::: Entries provided :::

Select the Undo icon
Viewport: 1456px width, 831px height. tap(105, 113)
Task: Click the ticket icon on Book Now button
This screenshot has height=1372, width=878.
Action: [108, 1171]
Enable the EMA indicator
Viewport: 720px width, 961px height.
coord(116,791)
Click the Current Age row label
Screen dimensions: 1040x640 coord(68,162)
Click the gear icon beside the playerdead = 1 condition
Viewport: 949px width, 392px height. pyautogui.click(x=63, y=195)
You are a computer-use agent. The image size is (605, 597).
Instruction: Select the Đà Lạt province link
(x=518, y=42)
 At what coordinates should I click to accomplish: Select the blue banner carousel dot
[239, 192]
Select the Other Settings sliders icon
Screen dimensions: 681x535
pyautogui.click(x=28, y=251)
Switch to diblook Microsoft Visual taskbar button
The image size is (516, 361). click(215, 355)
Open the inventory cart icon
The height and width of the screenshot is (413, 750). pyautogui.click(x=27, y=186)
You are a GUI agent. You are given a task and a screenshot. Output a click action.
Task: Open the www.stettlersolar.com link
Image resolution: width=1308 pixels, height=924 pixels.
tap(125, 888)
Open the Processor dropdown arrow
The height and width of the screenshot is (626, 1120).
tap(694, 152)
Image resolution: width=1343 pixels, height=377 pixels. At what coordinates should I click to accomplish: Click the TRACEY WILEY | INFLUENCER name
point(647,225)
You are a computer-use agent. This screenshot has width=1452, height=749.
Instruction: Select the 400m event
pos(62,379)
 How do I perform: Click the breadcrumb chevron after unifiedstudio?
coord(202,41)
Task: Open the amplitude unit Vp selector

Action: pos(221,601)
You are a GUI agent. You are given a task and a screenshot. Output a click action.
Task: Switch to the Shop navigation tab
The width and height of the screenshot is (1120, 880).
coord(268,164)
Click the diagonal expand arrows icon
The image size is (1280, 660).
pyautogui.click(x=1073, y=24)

:::

Every record above is to be restated exactly as it reads.

Select the Undo icon
Viewport: 1456px width, 831px height. tap(105, 113)
Task: Click the ticket icon on Book Now button
This screenshot has height=1372, width=878.
Action: [108, 1171]
Enable the EMA indicator
Viewport: 720px width, 961px height.
coord(116,791)
Click the Current Age row label
Screen dimensions: 1040x640 coord(68,162)
Click the gear icon beside the playerdead = 1 condition
Viewport: 949px width, 392px height. pyautogui.click(x=63, y=195)
You are a computer-use agent. The image size is (605, 597).
Instruction: Select the Đà Lạt province link
(x=518, y=42)
 At what coordinates should I click to accomplish: Select the blue banner carousel dot
[239, 192]
Select the Other Settings sliders icon
Screen dimensions: 681x535
pyautogui.click(x=28, y=251)
Switch to diblook Microsoft Visual taskbar button
The image size is (516, 361). click(215, 355)
Open the inventory cart icon
The height and width of the screenshot is (413, 750). pyautogui.click(x=27, y=186)
You are a GUI agent. You are given a task and a screenshot. Output a click action.
Task: Open the www.stettlersolar.com link
Image resolution: width=1308 pixels, height=924 pixels.
tap(125, 888)
Open the Processor dropdown arrow
The height and width of the screenshot is (626, 1120).
tap(694, 152)
Image resolution: width=1343 pixels, height=377 pixels. At what coordinates should I click to accomplish: Click the TRACEY WILEY | INFLUENCER name
point(647,225)
You are a computer-use agent. This screenshot has width=1452, height=749.
Instruction: Select the 400m event
pos(62,379)
 How do I perform: Click the breadcrumb chevron after unifiedstudio?
coord(202,41)
Task: Open the amplitude unit Vp selector

Action: pos(221,601)
You are a GUI agent. You are given a task and a screenshot. Output a click action.
Task: Switch to the Shop navigation tab
The width and height of the screenshot is (1120, 880).
coord(268,164)
Click the diagonal expand arrows icon
The image size is (1280, 660).
pyautogui.click(x=1073, y=24)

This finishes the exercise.